But, of course, I was wrong to have worried. There's never any shortage of opportunities to screw workers.
You may have seen this unfortunate development in today's news:
A federal judge struck down a Maryland law yesterday that would have effectively forced the nation's largest employer, Wal-Mart Stores, to spend more money on health care for its employees here.The lawsuit was brought by the Retail Industry Leaders Association, of which Wal-Mart is a member.
U.S. District Judge J. Frederick Motz ruled that the "Wal-Mart Law," which won overwhelming support in the General Assembly this year, ran afoul of a 32-year-old federal statute intended to protect corporations from having to navigate a patchwork of benefits requirements from state to state.
The ruling could stymie plans by labor unions and health-care advocates to replicate Maryland's law in states across the country and turn the legislation into a model for shifting more of the health-care burden onto large corporations.
And representing the retail association was none other than Eugene Scalia, known to most as the son of Supreme Court Justice Antonin Scalia.
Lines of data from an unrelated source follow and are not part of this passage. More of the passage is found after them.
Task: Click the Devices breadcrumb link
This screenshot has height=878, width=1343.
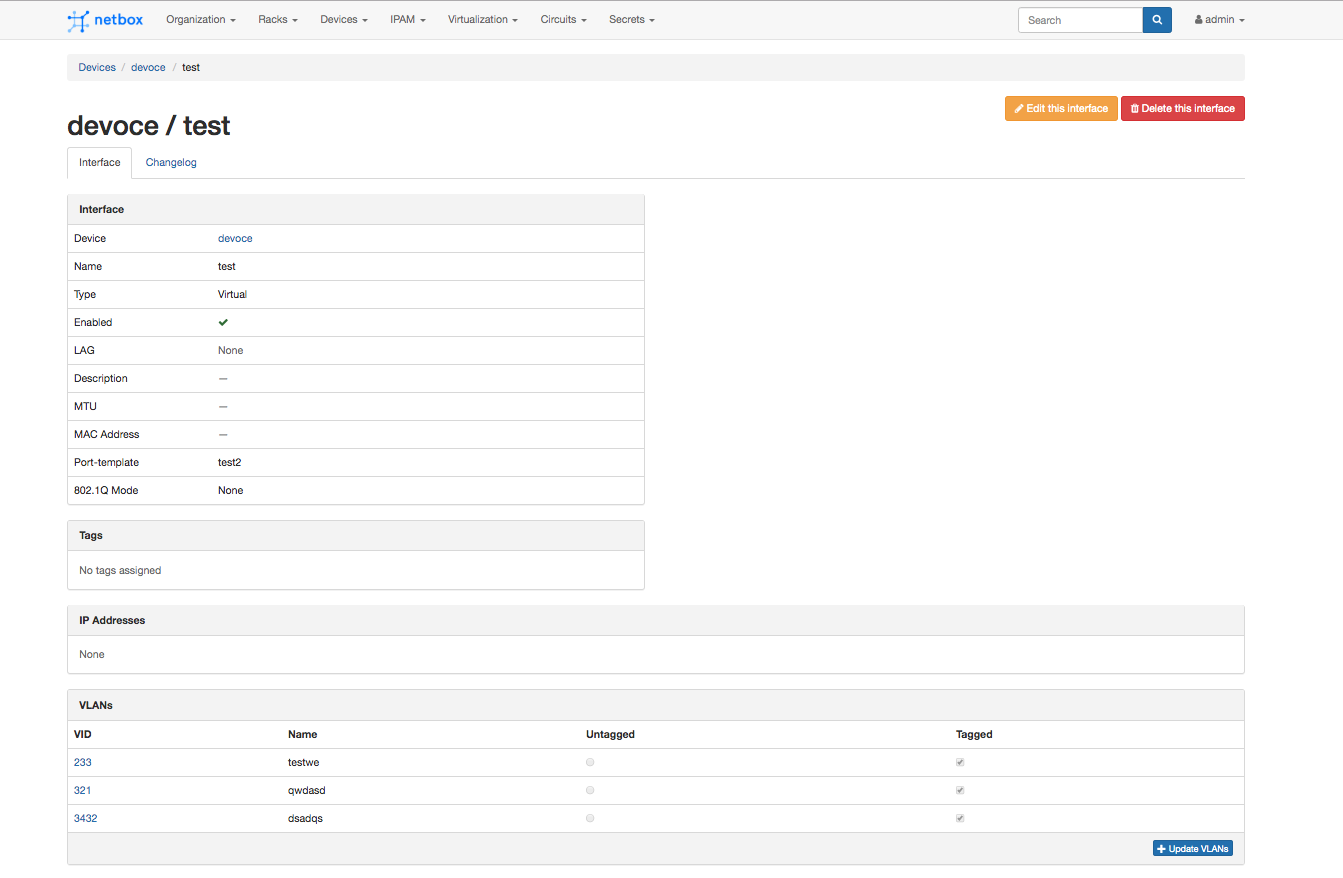Action: (97, 67)
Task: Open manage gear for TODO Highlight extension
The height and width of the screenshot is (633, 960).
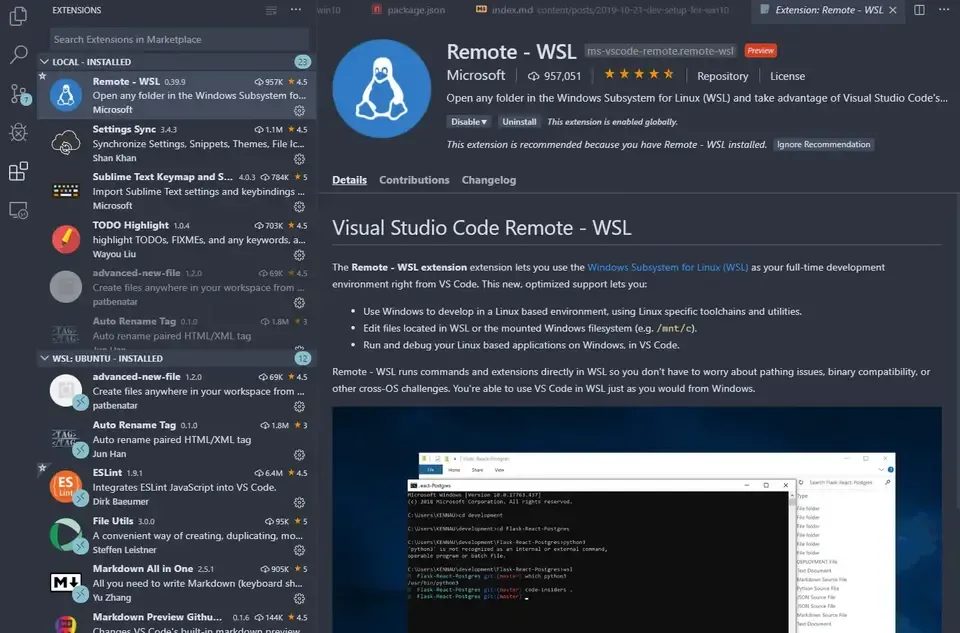Action: pos(298,255)
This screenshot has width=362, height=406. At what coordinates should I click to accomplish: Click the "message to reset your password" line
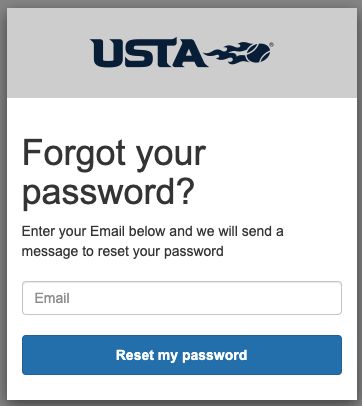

But Gene is best known to us health and safety types as one of the leading lawyers in the fight to kill OSHA's ergonomics standard. To reward his services, President Bush nominated Scalia to be Solicitor of Labor, the Labor Department's chief lawyer. Fortunately, there were enough Senators who didn't understand how a strident opponent of regulating Americas biggest health and safety problem would fit in as the Departments chief attorney, forcing President Bush to go around Senate confirmation with a one-year recess appointment. But after a year Gene either decided he'd never be confirmed or that the job wasn't as much fun (or as lucrative) as private practice, so he packed his briefcase and headed back to his previous lair at the lawfirm of Gibson, Dunn and Crutcher.
According to Wal-Mart Watch, Scalia is legal counsel to defend Wal-Mart against whistleblower claims, which must keep him busy -- and well paid.
At the Department of Labor, Scalia undermined whistleblower protections and supported the Bush Administration’s efforts to limit overtime pay.But we still fondly remember Gene as the slightly nutty guy who attended almost every single (billable) day of OSHA's multi-week ergonomics hearings in 2000 and persisted in showing every ergonomics expert who testified a photo of a desk and computer, and asking them to determine whether the photo showed any ergonomics hazards. The usual response, of course, was that you can't evaluate ergonomics problems from a photo. But that never stopped Gene from coming to every hearing with his show-and-tell props.
Scalia’s actions at the Labor Department even concerned several of his fellow Republicans. Sen. Chuck Grassley (R-IA) sharply criticized Scalia’s application of whistleblower protection provisions of federal law: “If this is the way the Labor Department intends to enforce the new law, then most corporate whistle-blowers won’t be protected.” Unsure of his chances of being confirmed by the full Senate, the Bush Administration gave up on Scalia when his recess appointment expired in 2003.
And it all makes sense as my former partner-in-crime notes: First make sure musculoskeletal disorders like back injuries or carpal tunnel syndrome aren't considered to be work-related (or compensable), then make sure workers don't have health insurance so that taxpayers end up picking up their health care expenses for ergonomics injuries. It all makes perfect sense -- if you're a corporate attorney like Gene Scalia, an apple who clearly hasn't fallen far from the tree.